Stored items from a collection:

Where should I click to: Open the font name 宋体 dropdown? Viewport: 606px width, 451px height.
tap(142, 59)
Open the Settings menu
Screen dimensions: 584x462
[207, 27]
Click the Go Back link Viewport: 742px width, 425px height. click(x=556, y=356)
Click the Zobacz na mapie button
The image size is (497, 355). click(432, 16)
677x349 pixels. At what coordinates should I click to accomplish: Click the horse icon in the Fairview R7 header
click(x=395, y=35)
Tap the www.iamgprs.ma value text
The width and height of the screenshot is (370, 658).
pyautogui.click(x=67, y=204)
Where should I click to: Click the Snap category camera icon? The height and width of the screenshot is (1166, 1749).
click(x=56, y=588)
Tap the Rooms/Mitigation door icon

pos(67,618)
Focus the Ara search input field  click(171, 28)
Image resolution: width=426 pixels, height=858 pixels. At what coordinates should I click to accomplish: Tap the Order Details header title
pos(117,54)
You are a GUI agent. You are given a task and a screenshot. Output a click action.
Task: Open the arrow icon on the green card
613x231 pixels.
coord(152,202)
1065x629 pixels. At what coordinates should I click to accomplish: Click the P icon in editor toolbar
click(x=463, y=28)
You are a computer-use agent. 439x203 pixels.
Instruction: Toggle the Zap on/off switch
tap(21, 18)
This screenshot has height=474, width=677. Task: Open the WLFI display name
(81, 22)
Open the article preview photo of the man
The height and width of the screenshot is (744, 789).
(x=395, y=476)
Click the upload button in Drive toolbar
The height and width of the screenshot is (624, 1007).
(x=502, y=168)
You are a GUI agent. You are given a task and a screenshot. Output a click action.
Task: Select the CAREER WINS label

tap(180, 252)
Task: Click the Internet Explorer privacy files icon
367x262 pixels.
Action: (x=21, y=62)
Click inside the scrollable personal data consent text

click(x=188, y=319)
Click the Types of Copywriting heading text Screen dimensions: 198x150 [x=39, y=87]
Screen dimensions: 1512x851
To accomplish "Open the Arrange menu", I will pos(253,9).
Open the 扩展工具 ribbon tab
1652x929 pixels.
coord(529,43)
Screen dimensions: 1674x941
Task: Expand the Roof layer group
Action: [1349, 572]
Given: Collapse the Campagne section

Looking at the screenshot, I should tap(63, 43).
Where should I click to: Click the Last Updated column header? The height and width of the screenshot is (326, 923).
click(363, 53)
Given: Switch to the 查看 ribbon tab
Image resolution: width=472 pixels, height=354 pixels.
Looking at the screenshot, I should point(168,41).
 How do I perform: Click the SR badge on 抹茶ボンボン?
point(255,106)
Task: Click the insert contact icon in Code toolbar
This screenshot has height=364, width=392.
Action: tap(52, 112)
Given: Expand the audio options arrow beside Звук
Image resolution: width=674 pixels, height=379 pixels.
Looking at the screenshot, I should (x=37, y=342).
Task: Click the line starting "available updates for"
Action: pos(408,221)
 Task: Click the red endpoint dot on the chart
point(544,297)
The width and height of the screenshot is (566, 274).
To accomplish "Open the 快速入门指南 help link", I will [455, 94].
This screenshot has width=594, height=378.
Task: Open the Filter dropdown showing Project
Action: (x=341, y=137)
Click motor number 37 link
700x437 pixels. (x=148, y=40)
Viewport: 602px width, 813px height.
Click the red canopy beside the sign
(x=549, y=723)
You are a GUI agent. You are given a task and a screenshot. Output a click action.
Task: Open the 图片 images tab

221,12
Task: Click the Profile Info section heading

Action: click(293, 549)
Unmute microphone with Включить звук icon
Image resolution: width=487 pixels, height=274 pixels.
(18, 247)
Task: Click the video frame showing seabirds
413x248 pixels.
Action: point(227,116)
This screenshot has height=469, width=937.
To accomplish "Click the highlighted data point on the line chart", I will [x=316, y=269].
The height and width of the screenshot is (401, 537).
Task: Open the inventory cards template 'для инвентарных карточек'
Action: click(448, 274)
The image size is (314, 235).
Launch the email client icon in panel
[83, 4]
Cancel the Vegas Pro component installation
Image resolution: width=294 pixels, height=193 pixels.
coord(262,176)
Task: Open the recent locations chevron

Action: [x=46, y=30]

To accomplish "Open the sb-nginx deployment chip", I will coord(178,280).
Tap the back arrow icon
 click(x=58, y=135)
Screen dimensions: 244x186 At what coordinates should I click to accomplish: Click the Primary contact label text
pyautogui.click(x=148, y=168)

What you should do: Rewrite the part of the lines that opens with the line containing "Image resolution: width=426" and closes with the line containing "(x=502, y=168)", both included, leaving every request unchanged. Multiply each coordinate in the answers by 0.8 and round it to the nearest whole number, rounding halves up.

Output of the exercise:
Image resolution: width=426 pixels, height=858 pixels. At what coordinates should I click to accomplish: Tap the Order Details header title
pos(94,43)
You are a GUI agent. You are given a task and a screenshot. Output a click action.
Task: Open the arrow icon on the green card
613x231 pixels.
coord(122,162)
1065x629 pixels. At what coordinates should I click to accomplish: Click the P icon in editor toolbar
click(x=370, y=22)
You are a computer-use agent. 439x203 pixels.
Instruction: Toggle the Zap on/off switch
tap(17, 14)
This screenshot has height=474, width=677. Task: Open the WLFI display name
(65, 18)
Open the article preview photo of the man
The height and width of the screenshot is (744, 789).
(x=316, y=381)
Click the upload button in Drive toolbar
The height and width of the screenshot is (624, 1007).
(x=402, y=134)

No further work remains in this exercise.